西島:Qpexには「ボロン酸誘導体」のスペシャリストがいます。ボロンケミストリー※1はQpexの強みの1つであり、今後塩野義製薬との相乗効果が見込まれる研究領域です。

 

※1:ホウ素が有する特異な性質を理解し、新たな応用や技術の開発につなげることを目指す化学関連の研究分野

 

 

また、Qpexが有する「新規βラクタマーゼ阻害剤」は、幅広いβラクタマーゼ※2に対する効果を期待して開発が進められています。抗菌薬の有効成分の分解を阻害し、耐性をつきにくくするうえに、すでに薬剤耐性を持っている耐性菌に対しても効果を発揮する可能性があります。

 

 

※2:細菌が産生するβラクタム系抗生物質の抗菌活性を失わせる加水分解酵素

 

――Qpexも「新規βラクタマーゼ阻害剤」に適した抗菌薬の組み合わせを模索しているのですね。塩野義製薬の抗菌剤との組み合わせで期待できる見込みが出たことも、統合理由のひとつでしょうか。

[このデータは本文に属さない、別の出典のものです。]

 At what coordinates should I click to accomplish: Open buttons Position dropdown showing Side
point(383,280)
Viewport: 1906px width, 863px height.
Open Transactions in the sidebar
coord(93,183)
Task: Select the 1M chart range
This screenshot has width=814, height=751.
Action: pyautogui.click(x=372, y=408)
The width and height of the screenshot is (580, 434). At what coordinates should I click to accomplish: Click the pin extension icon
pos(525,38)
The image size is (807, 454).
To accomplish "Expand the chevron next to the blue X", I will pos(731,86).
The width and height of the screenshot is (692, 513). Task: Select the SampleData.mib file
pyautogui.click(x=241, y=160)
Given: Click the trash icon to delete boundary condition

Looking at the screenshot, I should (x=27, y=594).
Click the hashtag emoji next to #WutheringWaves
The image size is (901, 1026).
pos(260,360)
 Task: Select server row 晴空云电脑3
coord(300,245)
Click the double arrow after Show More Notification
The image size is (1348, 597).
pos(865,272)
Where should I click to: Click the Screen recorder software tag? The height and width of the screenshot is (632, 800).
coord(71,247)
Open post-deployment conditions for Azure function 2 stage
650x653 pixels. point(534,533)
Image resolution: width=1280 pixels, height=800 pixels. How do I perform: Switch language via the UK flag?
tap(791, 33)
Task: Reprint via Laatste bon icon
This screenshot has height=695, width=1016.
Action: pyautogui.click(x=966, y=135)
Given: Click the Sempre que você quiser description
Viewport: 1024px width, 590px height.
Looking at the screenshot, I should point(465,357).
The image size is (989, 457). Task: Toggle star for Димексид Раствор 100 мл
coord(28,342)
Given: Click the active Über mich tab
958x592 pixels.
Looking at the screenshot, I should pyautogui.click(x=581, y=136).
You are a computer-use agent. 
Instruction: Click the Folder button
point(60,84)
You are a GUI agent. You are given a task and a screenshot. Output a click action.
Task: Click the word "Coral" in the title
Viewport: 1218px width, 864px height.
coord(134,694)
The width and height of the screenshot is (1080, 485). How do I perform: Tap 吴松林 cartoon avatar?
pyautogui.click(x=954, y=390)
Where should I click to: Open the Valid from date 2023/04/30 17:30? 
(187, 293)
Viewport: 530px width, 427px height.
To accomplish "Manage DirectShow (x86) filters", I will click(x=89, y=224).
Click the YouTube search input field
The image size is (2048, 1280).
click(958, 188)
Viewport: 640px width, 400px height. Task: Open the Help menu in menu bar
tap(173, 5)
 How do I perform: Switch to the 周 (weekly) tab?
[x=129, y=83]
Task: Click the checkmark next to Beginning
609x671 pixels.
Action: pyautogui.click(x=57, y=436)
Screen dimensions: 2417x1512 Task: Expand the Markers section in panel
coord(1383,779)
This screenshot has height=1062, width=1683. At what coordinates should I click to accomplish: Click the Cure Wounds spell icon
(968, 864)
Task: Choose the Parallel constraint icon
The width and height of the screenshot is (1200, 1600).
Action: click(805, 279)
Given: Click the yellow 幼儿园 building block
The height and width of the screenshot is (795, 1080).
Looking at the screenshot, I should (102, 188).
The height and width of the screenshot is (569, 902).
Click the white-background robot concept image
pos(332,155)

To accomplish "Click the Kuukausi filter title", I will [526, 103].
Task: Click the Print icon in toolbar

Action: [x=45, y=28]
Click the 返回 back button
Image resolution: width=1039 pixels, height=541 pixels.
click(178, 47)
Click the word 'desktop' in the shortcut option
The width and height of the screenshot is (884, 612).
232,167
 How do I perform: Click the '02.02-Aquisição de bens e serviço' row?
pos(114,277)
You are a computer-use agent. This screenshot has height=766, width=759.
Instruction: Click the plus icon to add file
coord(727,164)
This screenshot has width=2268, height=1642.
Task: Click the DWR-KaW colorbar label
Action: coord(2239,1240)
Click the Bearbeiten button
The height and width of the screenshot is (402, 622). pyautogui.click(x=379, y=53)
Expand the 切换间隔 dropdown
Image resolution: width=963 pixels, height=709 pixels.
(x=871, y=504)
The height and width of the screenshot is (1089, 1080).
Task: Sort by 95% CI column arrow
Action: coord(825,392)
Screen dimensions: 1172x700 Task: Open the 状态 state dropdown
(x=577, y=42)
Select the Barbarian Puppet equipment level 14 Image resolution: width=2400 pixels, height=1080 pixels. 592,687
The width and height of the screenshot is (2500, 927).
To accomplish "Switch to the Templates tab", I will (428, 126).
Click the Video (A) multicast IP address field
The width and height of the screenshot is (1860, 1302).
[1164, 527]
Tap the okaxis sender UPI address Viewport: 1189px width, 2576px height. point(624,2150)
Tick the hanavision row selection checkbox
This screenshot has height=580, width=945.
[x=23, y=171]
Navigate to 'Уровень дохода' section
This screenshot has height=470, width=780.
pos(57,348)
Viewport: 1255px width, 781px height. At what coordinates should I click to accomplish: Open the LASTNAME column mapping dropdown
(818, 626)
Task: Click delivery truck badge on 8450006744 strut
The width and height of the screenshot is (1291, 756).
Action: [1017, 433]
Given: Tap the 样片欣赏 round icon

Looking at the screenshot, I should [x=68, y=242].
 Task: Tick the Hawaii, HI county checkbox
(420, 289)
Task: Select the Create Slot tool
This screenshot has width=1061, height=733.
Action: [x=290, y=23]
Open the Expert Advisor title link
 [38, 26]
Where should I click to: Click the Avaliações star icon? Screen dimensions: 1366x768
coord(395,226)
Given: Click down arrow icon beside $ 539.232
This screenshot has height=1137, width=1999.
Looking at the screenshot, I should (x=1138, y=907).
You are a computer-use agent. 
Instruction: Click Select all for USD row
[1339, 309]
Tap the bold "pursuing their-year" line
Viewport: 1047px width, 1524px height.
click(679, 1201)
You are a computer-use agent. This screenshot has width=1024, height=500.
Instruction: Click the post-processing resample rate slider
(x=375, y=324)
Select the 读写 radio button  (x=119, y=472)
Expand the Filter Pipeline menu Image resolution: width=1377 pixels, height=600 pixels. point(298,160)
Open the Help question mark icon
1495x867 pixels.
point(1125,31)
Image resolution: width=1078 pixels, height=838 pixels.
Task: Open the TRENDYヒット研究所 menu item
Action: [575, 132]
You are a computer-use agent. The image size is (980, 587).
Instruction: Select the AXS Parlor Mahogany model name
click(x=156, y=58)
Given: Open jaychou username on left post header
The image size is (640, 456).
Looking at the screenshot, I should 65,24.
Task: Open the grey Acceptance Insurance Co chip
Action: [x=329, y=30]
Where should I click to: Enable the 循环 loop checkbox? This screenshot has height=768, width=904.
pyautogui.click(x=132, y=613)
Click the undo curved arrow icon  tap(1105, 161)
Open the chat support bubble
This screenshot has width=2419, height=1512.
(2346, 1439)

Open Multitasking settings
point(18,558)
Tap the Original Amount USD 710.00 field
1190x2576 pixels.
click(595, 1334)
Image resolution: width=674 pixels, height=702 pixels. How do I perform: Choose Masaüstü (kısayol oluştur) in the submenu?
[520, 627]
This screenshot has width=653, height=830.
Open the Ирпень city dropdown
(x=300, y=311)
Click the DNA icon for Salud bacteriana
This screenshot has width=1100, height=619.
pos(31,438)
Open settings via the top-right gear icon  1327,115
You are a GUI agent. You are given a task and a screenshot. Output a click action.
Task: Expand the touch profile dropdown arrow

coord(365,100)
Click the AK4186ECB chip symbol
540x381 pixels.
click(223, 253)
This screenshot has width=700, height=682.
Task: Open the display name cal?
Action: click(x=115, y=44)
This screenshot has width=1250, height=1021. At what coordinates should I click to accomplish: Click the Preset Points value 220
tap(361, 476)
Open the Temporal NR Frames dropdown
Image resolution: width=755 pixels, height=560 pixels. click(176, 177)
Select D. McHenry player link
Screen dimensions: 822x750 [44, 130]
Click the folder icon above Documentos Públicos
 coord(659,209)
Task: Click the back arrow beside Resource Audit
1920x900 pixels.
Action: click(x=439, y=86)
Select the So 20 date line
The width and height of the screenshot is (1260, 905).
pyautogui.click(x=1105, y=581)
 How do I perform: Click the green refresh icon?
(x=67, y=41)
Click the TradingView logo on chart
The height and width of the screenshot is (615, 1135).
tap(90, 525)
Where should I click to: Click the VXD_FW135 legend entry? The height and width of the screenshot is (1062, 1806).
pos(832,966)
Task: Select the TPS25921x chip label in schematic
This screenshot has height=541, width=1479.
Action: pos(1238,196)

横山:病原菌は常に変異を繰り返して耐性を獲得します。そのため、感染症の変異と治療薬の開発はいたちごっこです。感染症治療薬のリーディングカンパニーである我々は、耐性菌に対する次のソリューションを社会に提供し続けないといけません。AMR対策という終わりのない戦いにおいて、Qpexという、ともに同じベクトルを向いて前進できる素晴らしいパートナーを得られたことは、SHIONOGIグループにとって重要な一歩になりました。

真摯に向き合い議論を重ねた統合プロセス

――Qpexとの統合プロセスの中で印象的なエピソードを教えて下さい。

西島:思い出深いのは、初めての顔合わせである「Kick-offミーティング」です。こちらがサンディエゴを訪れて、統合後のビジョンをお互いにプレゼンテーションし合いました。実際に全員が顔を合わせて打ち解けた瞬間が本当の始まりだった気がします。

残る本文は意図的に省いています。